For ordinary Indians, the stakes are immediate and tangible. Petrol and diesel prices directly affect household budgets. India's logistics sector runs on diesel; higher fuel costs mean higher food prices. The manufacturing sector, already competing with China and Vietnam, cannot afford input cost increases that erode competitiveness.

The geopolitical dimension adds complexity. India has carefully cultivated a foreign policy of strategic autonomy, maintaining ties with both Russia and the West. Prime Minister Narendra Modi's government has resisted Western pressure to condemn Russia explicitly, arguing that India's interests require pragmatic engagement with all major powers. Energy policy has been central to this stance.

Any U.S.-India trade agreement that includes energy provisions would test this balancing act. Washington wants India as a counterweight to China in the Indo-Pacific, but American leverage is limited if the price is economic disruption that undermines the Modi government domestically.

Moody's did not rule out a gradual transition away from Russian oil, but emphasized that immediate termination would be destabilizing. The rating agency suggested a phased approach, contingent on alternative supply arrangements and potentially supported by American or Middle Eastern commitments to make up the shortfall at competitive prices.

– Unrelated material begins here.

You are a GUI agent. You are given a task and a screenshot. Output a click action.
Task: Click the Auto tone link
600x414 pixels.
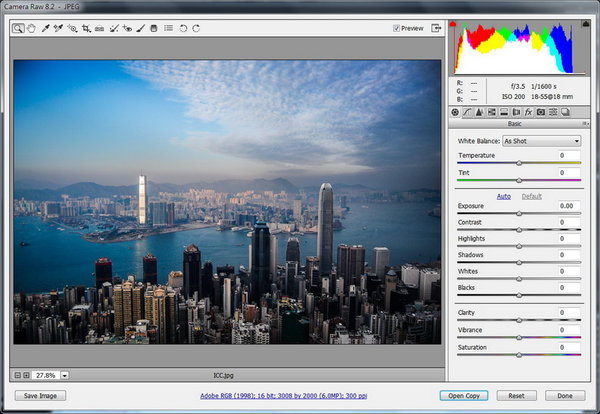504,196

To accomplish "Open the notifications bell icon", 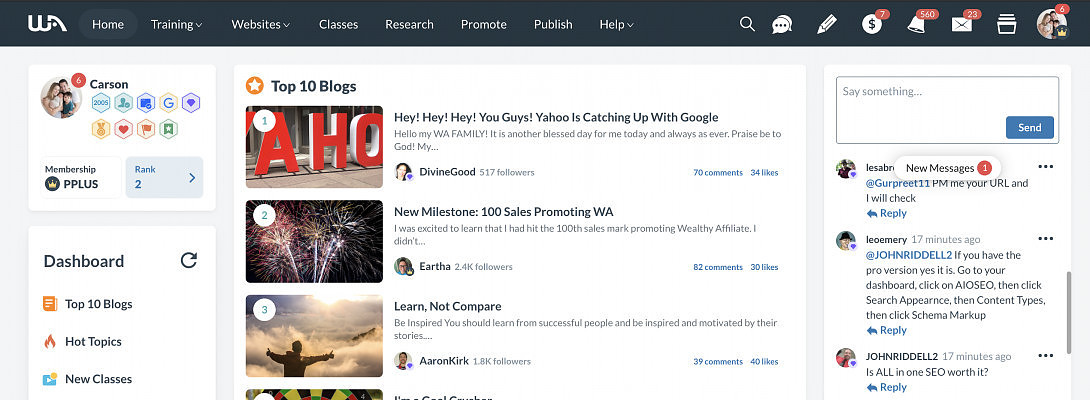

The warning reflects a broader reality: India's economic transformation depends on energy access at affordable prices. Until renewable energy can shoulder a much larger share of the load—and that transition will take decades—India's development ambitions remain tethered to global fossil fuel markets. Strategic autonomy, in this context, means keeping options open and avoiding sudden disruptions that 1.4 billion people would pay for at the pump.